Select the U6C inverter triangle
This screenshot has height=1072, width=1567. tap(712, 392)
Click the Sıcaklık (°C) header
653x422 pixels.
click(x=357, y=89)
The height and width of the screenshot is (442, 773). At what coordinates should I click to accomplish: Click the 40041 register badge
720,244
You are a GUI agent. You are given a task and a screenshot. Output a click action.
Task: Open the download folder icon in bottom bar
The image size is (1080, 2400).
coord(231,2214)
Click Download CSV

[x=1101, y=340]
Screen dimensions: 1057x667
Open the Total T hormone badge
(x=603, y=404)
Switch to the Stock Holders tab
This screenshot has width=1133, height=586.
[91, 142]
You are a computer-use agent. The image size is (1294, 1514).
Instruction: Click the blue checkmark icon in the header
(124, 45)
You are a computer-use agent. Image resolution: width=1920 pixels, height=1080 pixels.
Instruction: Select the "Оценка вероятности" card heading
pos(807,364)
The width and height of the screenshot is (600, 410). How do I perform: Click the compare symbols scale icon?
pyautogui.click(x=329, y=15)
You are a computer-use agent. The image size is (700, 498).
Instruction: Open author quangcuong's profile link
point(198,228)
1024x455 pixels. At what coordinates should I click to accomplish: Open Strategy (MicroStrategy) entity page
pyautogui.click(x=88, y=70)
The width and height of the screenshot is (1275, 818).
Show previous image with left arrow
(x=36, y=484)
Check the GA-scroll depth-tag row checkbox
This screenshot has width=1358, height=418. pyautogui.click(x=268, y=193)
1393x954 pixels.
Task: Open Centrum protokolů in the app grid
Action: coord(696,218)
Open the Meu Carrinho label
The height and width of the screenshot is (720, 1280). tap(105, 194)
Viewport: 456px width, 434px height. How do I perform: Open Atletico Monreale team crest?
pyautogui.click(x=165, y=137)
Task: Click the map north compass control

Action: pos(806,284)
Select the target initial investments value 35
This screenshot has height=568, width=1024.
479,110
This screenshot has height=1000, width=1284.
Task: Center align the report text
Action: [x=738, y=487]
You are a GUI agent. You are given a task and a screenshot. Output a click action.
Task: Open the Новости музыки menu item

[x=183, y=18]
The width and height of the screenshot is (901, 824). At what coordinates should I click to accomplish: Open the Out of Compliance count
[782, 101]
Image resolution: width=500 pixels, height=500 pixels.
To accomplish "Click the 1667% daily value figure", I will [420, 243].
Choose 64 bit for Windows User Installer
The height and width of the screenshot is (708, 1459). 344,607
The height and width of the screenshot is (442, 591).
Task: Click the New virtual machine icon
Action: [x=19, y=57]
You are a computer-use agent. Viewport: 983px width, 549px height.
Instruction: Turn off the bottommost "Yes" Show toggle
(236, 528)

################

• What you have to do: Reproduce all of the records above verbatim, keeping every line in its original order.

• Task solution:
Select the U6C inverter triangle
This screenshot has height=1072, width=1567. tap(712, 392)
Click the Sıcaklık (°C) header
653x422 pixels.
click(x=357, y=89)
The height and width of the screenshot is (442, 773). At what coordinates should I click to accomplish: Click the 40041 register badge
720,244
You are a GUI agent. You are given a task and a screenshot. Output a click action.
Task: Open the download folder icon in bottom bar
The image size is (1080, 2400).
coord(231,2214)
Click Download CSV

[x=1101, y=340]
Screen dimensions: 1057x667
Open the Total T hormone badge
(x=603, y=404)
Switch to the Stock Holders tab
This screenshot has width=1133, height=586.
[91, 142]
You are a computer-use agent. The image size is (1294, 1514).
Instruction: Click the blue checkmark icon in the header
(124, 45)
You are a computer-use agent. Image resolution: width=1920 pixels, height=1080 pixels.
Instruction: Select the "Оценка вероятности" card heading
pos(807,364)
The width and height of the screenshot is (600, 410). How do I perform: Click the compare symbols scale icon?
pyautogui.click(x=329, y=15)
You are a computer-use agent. The image size is (700, 498).
Instruction: Open author quangcuong's profile link
point(198,228)
1024x455 pixels. At what coordinates should I click to accomplish: Open Strategy (MicroStrategy) entity page
pyautogui.click(x=88, y=70)
The width and height of the screenshot is (1275, 818).
Show previous image with left arrow
(x=36, y=484)
Check the GA-scroll depth-tag row checkbox
This screenshot has width=1358, height=418. pyautogui.click(x=268, y=193)
1393x954 pixels.
Task: Open Centrum protokolů in the app grid
Action: coord(696,218)
Open the Meu Carrinho label
The height and width of the screenshot is (720, 1280). tap(105, 194)
Viewport: 456px width, 434px height. How do I perform: Open Atletico Monreale team crest?
pyautogui.click(x=165, y=137)
Task: Click the map north compass control

Action: pos(806,284)
Select the target initial investments value 35
This screenshot has height=568, width=1024.
479,110
This screenshot has height=1000, width=1284.
Task: Center align the report text
Action: [x=738, y=487]
You are a GUI agent. You are given a task and a screenshot. Output a click action.
Task: Open the Новости музыки menu item

[x=183, y=18]
The width and height of the screenshot is (901, 824). At what coordinates should I click to accomplish: Open the Out of Compliance count
[782, 101]
Image resolution: width=500 pixels, height=500 pixels.
To accomplish "Click the 1667% daily value figure", I will [420, 243].
Choose 64 bit for Windows User Installer
The height and width of the screenshot is (708, 1459). 344,607
The height and width of the screenshot is (442, 591).
Task: Click the New virtual machine icon
Action: [x=19, y=57]
You are a computer-use agent. Viewport: 983px width, 549px height.
Instruction: Turn off the bottommost "Yes" Show toggle
(236, 528)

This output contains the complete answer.